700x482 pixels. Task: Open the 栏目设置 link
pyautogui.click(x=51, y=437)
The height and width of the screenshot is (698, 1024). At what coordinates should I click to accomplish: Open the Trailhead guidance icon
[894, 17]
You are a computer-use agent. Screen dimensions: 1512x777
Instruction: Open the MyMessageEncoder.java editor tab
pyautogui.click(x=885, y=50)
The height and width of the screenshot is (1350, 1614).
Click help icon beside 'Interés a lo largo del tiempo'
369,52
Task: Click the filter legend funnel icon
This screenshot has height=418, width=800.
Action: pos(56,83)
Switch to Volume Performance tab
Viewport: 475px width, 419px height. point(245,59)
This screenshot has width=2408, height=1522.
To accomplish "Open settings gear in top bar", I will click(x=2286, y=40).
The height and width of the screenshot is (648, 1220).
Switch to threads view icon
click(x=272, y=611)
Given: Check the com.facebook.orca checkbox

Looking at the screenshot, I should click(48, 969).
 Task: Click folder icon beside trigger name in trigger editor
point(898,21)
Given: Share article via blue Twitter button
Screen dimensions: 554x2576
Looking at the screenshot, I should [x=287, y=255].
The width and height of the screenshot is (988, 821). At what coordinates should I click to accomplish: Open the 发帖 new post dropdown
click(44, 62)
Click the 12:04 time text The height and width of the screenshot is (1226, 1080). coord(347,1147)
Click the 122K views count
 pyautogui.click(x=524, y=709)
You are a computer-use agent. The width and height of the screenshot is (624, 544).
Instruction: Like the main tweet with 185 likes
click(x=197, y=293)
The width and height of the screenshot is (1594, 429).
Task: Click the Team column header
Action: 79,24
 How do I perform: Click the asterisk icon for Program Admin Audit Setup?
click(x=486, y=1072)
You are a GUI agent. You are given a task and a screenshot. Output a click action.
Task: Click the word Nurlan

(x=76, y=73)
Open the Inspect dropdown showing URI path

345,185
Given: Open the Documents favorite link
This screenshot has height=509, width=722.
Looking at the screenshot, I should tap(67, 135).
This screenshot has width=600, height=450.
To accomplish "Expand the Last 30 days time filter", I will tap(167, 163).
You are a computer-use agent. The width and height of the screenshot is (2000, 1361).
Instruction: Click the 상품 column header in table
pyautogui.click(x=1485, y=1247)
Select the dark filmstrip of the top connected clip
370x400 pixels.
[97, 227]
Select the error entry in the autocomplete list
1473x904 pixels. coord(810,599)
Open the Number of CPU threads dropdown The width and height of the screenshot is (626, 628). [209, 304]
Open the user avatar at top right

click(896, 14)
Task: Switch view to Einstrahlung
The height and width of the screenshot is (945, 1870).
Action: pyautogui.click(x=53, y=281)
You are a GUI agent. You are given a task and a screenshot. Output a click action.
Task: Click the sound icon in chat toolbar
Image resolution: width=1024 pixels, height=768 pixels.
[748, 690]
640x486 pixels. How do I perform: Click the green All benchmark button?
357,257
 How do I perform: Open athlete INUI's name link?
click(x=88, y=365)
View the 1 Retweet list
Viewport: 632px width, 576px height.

_ _ _

→ **What to work on**
Go through the material and set every line down again exactly.

→ **Exercise result**
700x482 pixels. Task: Open the 栏目设置 link
pyautogui.click(x=51, y=437)
The height and width of the screenshot is (698, 1024). At what coordinates should I click to accomplish: Open the Trailhead guidance icon
[894, 17]
You are a computer-use agent. Screen dimensions: 1512x777
Instruction: Open the MyMessageEncoder.java editor tab
pyautogui.click(x=885, y=50)
The height and width of the screenshot is (1350, 1614).
Click help icon beside 'Interés a lo largo del tiempo'
369,52
Task: Click the filter legend funnel icon
This screenshot has height=418, width=800.
Action: pos(56,83)
Switch to Volume Performance tab
Viewport: 475px width, 419px height. point(245,59)
This screenshot has width=2408, height=1522.
To accomplish "Open settings gear in top bar", I will click(x=2286, y=40).
The height and width of the screenshot is (648, 1220).
Switch to threads view icon
click(x=272, y=611)
Given: Check the com.facebook.orca checkbox

Looking at the screenshot, I should click(48, 969).
 Task: Click folder icon beside trigger name in trigger editor
point(898,21)
Given: Share article via blue Twitter button
Screen dimensions: 554x2576
Looking at the screenshot, I should [x=287, y=255].
The width and height of the screenshot is (988, 821). At what coordinates should I click to accomplish: Open the 发帖 new post dropdown
click(44, 62)
Click the 12:04 time text The height and width of the screenshot is (1226, 1080). coord(347,1147)
Click the 122K views count
 pyautogui.click(x=524, y=709)
You are a computer-use agent. The width and height of the screenshot is (624, 544).
Instruction: Like the main tweet with 185 likes
click(x=197, y=293)
The width and height of the screenshot is (1594, 429).
Task: Click the Team column header
Action: 79,24
 How do I perform: Click the asterisk icon for Program Admin Audit Setup?
click(x=486, y=1072)
You are a GUI agent. You are given a task and a screenshot. Output a click action.
Task: Click the word Nurlan

(x=76, y=73)
Open the Inspect dropdown showing URI path

345,185
Given: Open the Documents favorite link
This screenshot has height=509, width=722.
Looking at the screenshot, I should tap(67, 135).
This screenshot has width=600, height=450.
To accomplish "Expand the Last 30 days time filter", I will tap(167, 163).
You are a computer-use agent. The width and height of the screenshot is (2000, 1361).
Instruction: Click the 상품 column header in table
pyautogui.click(x=1485, y=1247)
Select the dark filmstrip of the top connected clip
370x400 pixels.
[97, 227]
Select the error entry in the autocomplete list
1473x904 pixels. coord(810,599)
Open the Number of CPU threads dropdown The width and height of the screenshot is (626, 628). [209, 304]
Open the user avatar at top right

click(896, 14)
Task: Switch view to Einstrahlung
The height and width of the screenshot is (945, 1870).
Action: pyautogui.click(x=53, y=281)
You are a GUI agent. You are given a task and a screenshot. Output a click action.
Task: Click the sound icon in chat toolbar
Image resolution: width=1024 pixels, height=768 pixels.
[748, 690]
640x486 pixels. How do I perform: Click the green All benchmark button?
357,257
 How do I perform: Open athlete INUI's name link?
click(x=88, y=365)
View the 1 Retweet list
Viewport: 632px width, 576px height.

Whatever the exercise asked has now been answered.